I was doing my best to stay positive and keep working hard, but I won't pretend I am immune to some of the doom and gloom reporting. However, a couple of weeks ago, I was watching the Codeland 22 Conference and Kelsey Hightower was speaking. He used a phrase I've often heard when it came to music, the arts, and even sports; "perfect your craft." I never thought of being a software engineer as a craft, but it made perfect sense. You must constantly improve if you want to be good, much less great at anything. You have to go deeper, learn more, and practice BEING great. I don't know if it was Kelsey's purpose, but it definitely lifted the clouds of doubt that had begun to settle over my tech journey. It renewed my commitment. So what if things looked dour? Why should I let a changing landscape keep me from being the best engineer I could be? Did I want to be a software engineer or not?
So I decided on a different approach. Sports fans know about the offseason. It's the time athletes use to rest their bodies from a busy and often physically brutal season. They also use it as a time to get better. They get stronger, smarter, and faster. They shoot in the gym constantly, they run route after route, watch countless hours of game film, and hit pitch after pitch so that when the new season arrives, they are even greater.
So I challenge myself and all of you who may be feeling a bit down about the tech industry to use this time as the offseason. Get better, stronger, faster. Code every day. Buy that whiteboard. Do those data and algorithm questions. Take proper breaks to rest, but don't quit. Start on Leetcode. Build, break and refine projects again and again.
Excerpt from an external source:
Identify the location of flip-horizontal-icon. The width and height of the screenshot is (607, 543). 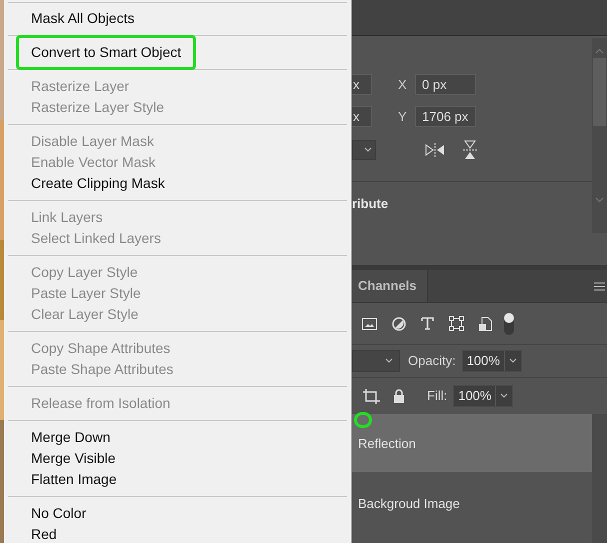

My father passed away a couple of years ago, and he had a saying that has stuck with me whenever I feel low. "You can't have a valley without a peak on each side." So if you feel like you are in a valley? Take a moment to reflect on just how much you have already learned and push yourself to be even greater; so that when the peak season arrives? You will be ready to fly. You will be unstoppable and undeniable. Never forget YOU GOT THIS!!!